Le double médaillé olympique n'écarte pas de prendre les armes si les forces tigréennes lancent l'assaut contre Addis-Abeba, la capitale de l'Ethiopie. Pendant ce temps les athlètes en activité sont dans le désarroi à l'instar de la triple recordwoman du monde qui s'entraîne en cachette.
La guerre entre l’Etat central éthiopien et les Forces de défense du Tigré (FDT), situées au nord du pays, connaît une accalmie. Les insurgés ont opéré un repli qu’ils disent «stratégique». Il y a quelques jours, ils fonçaient sur Addis-Abeba, la capitale. Le Premier ministre Abiy Ahmed continue d’appeler les populations à prendre les armes. Le risque d’affrontements est réel. Un scénario rwandais est redouté. Des pays comme la France accélèrent l’évacuation de leurs ressortissants.

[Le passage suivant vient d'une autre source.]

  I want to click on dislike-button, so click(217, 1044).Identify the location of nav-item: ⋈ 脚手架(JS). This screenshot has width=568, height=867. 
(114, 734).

Au milieu de cette atmosphère volatile, les athlètes du pays, ne savent pas où donner de la tête. D'autant que leur différence ethnique, jusque-là enfouie sous le drapeau éthiopien, les exposent désormais à des violences selon l'évolution de la situation en faveur d'un camp ou de l'autre. Les uns sont tigréens; les autres, amhara ou oromo.

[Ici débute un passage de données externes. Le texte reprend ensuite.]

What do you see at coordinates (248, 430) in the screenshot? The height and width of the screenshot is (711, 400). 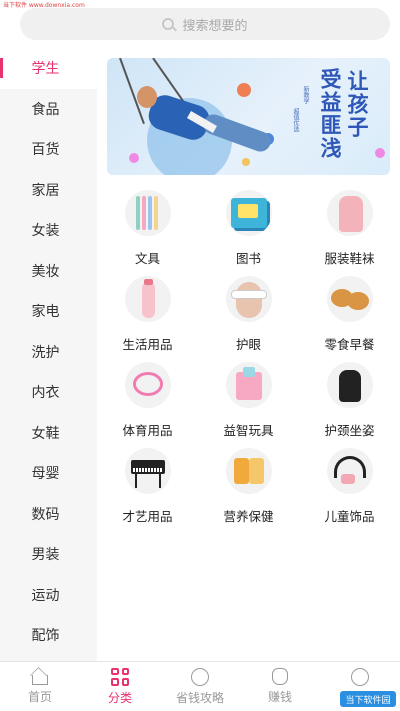 I see `subcategory-label: 益智玩具` at bounding box center [248, 430]. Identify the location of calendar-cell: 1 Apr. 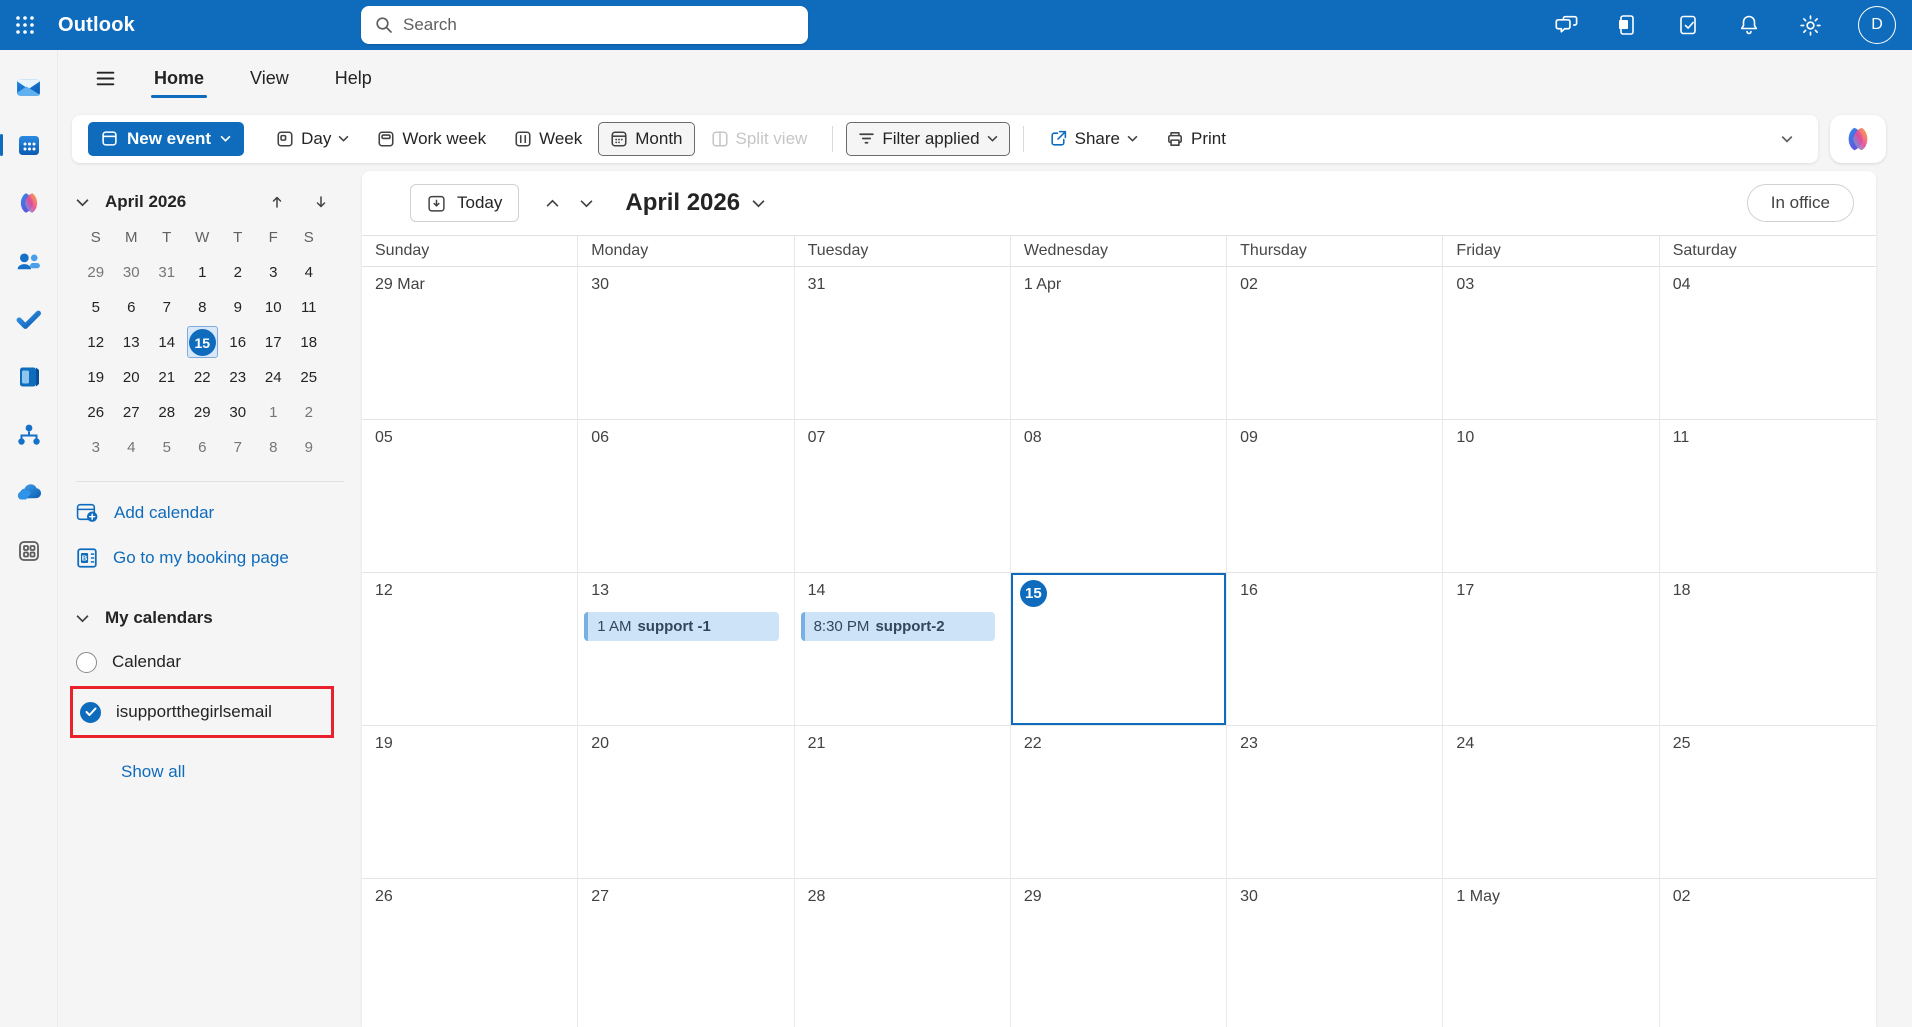
(1119, 344).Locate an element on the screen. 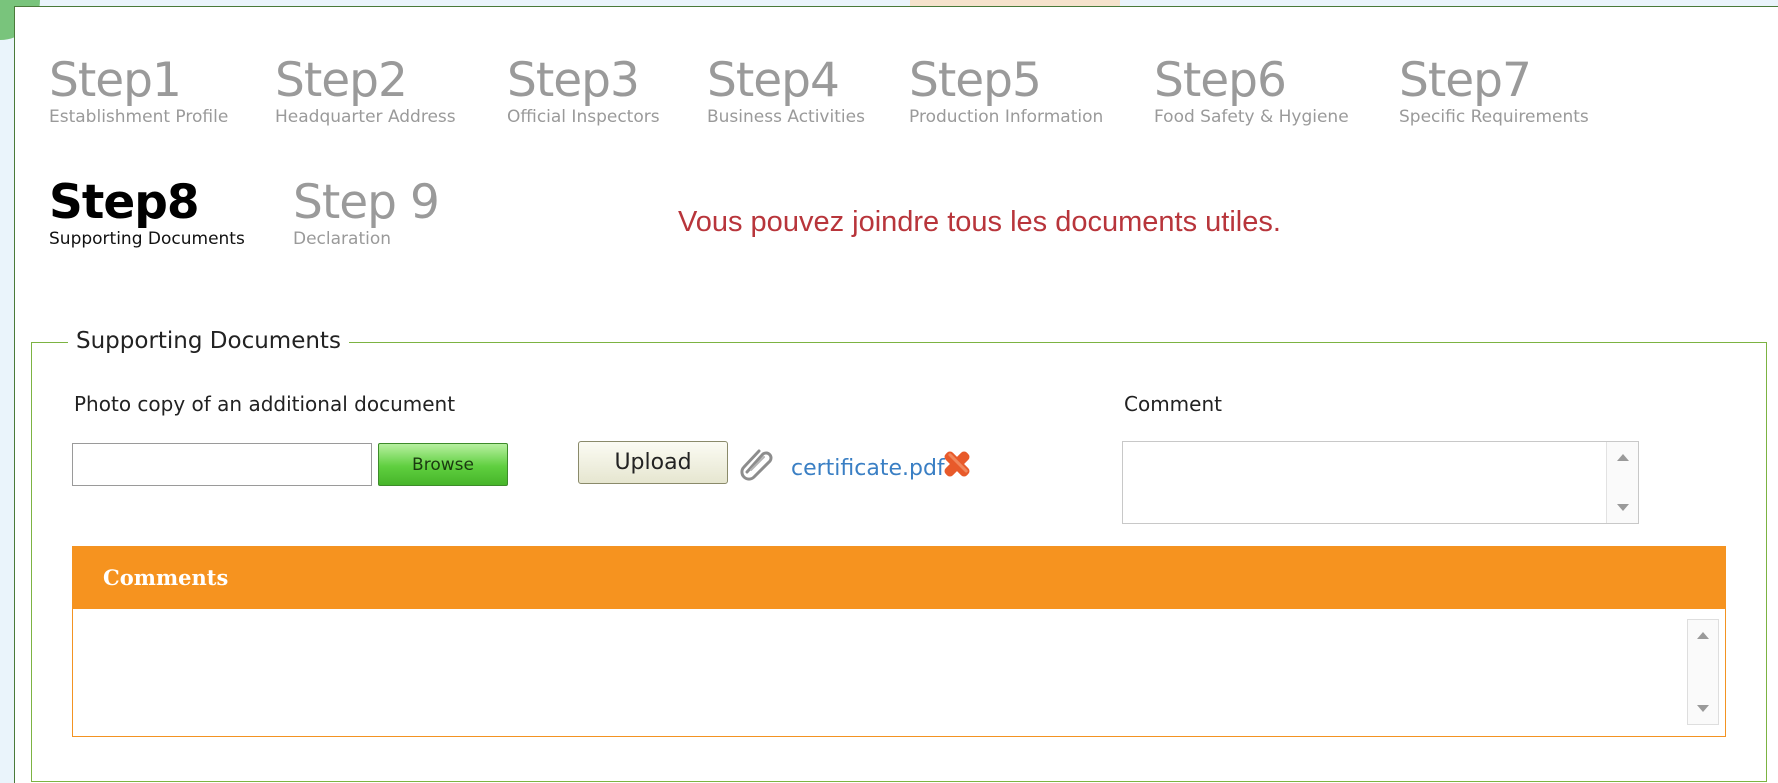 This screenshot has width=1778, height=783. comment-scrollbar is located at coordinates (1622, 482).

Pour trois anciens coureurs éthiopiens, et pas des moindres, les choses sont claires : il est hors de question de laisser les forces du Tigré renverser sans frais le gouvernement central. «Un sportif est d’abord un ambassadeur de la paix et de l’amour, mais lorsque l’existence de votre pays est en jeu, vous abandonnez ça», a déclaré dans L’Equipe Haile Gebreselassie.
Le double médaillé olympique (10 000, en 1996 et en 2000), l’un des plus grands coureurs de tous les temps, est une autorité très respectée en Ethiopie. Il se dit prêt à aller au front et justifie : «Si quelqu’un veut mettre mon pays à terre alors je me dresse contre ça. Si je dois prendre les armes ? Avons-nous le choix ? Je suis major ! Ne soyez pas surpris si je prends une arme, je l’ai déjà fait.»

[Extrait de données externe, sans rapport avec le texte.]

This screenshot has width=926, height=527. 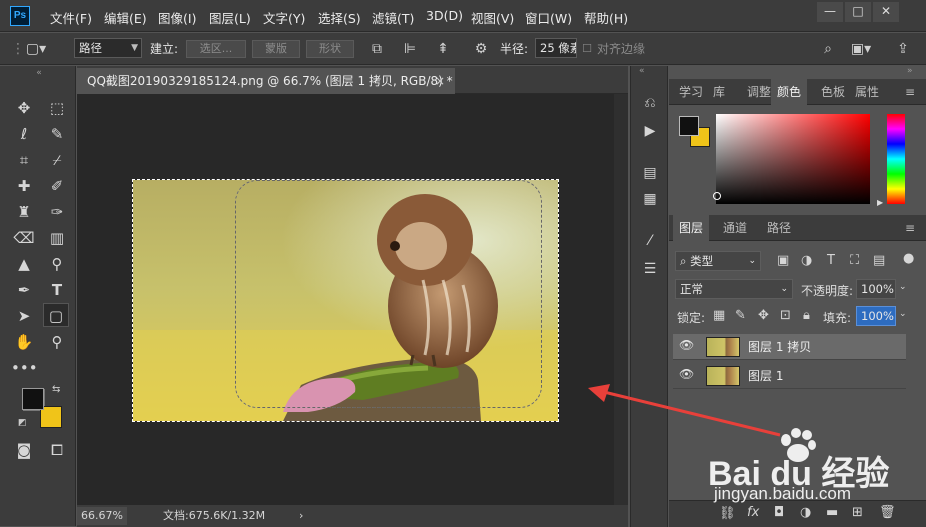 I want to click on filter-pixel-icon: ▣, so click(x=783, y=260). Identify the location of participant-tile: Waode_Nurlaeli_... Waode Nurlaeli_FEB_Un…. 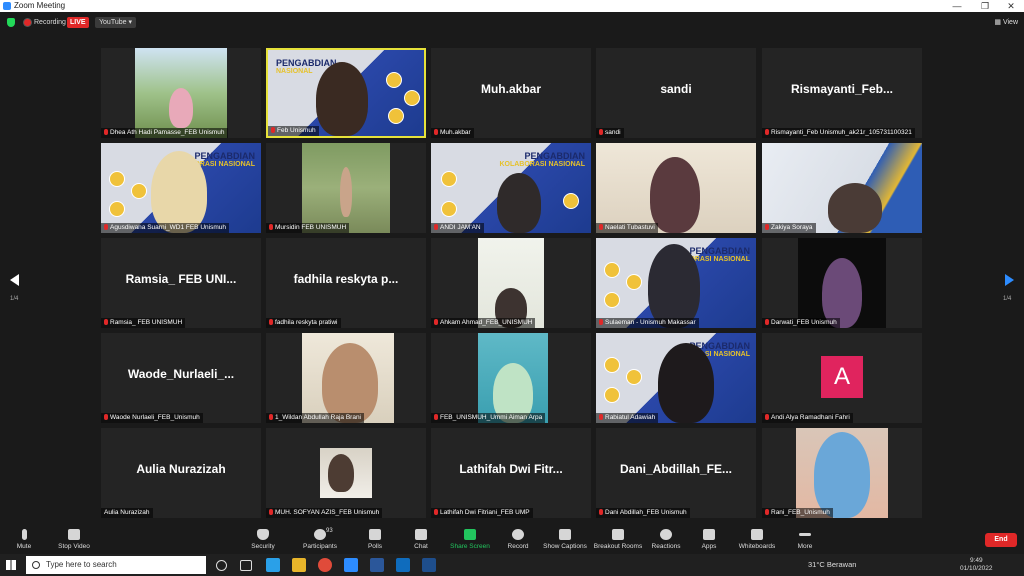
(181, 378).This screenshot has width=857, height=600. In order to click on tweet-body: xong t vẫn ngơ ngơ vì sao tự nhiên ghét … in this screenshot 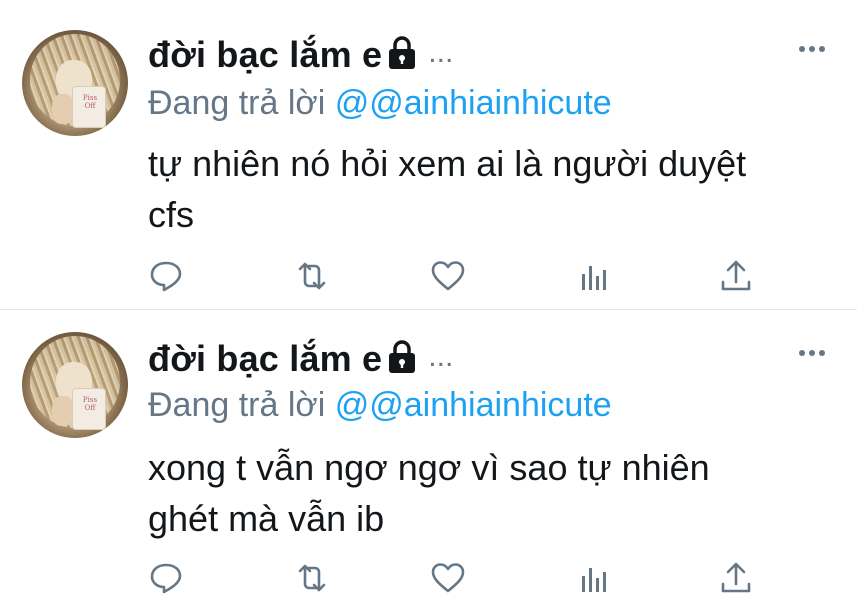, I will do `click(493, 493)`.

Gebreselassie ne serait pas le seul athlète à la retraite éthiopien au front s’il franchissait le pas. Le champion du monde du marathon en 2001, Gezahegne Abera, et le vice-champion olympique 2016 de la même discipline, Feyisa Lilesa, se disent également prêts à défendre Addis-Abeba contre les FDT.
Les athlètes en activité, eux, ne se sont pas encore ouvertement prononcés. Ils poursuivent leur préparation en silence. Dans l’angoisse et l’incertitude. Les amhara et les oromo s’exposent à des exactions en cas de prise d’Addis-Abeba par les forces venus du Nord. Leurs collègues originaires du Tigré, pour leur part, craignent déjà d’être la cible de violences de partisans du gouvernement central.
C’est pour cette raison, renseigne L’Equipe, que la triple recordwoman du monde (5000 m, 10 000 m et semi-marathon), Letesenbet Giday, tigréenne, s’entraîne en cachette. D’autres athlètes du même groupe ont probablement suivi son exemple. On peut citer Hagos Gebrhiwet, Gudaf Tsegay, Gebregziabher Gebremariam…
La sélection éthiopienne a toujours été un cercle où cohabitaient harmonieusement tous les groupes ethniques. L’objectif était unique : faire briller le drapeau de l’Ethiopie. Sans revendiquer son appartenance ethnique. Le quotidien sportif français rappelle que Gebreselassie n’a jamais accepté, alors qu’il était au sommet de sa gloire, de mettre en avant son appartenance aux amharas. Le marathonien Kenenisa Bekele, un oromo, est marié à une Tigréenne. Le conflit au Tigré, qui dure depuis un an, menace cet équilibre. Et les coureurs éthiopiens risquent d’en pâtir.
World Athletics assure être en lien avec les athlètes en surveillant la situation. Au plan local, on essaie de prendre les devants. «Nous avons établi un plan d’évacuation pour les athlètes de notre groupe, confie à L’Equipe le manager néerlandais Jos Hermens. A tout moment, nous sommes prêts à les transférer au Kenya où nous avons des sites d’entraînement. Pour l’instant, ils poursuivent leur préparation à Addis-Abeba. Nous nous tenons informés de la situation.»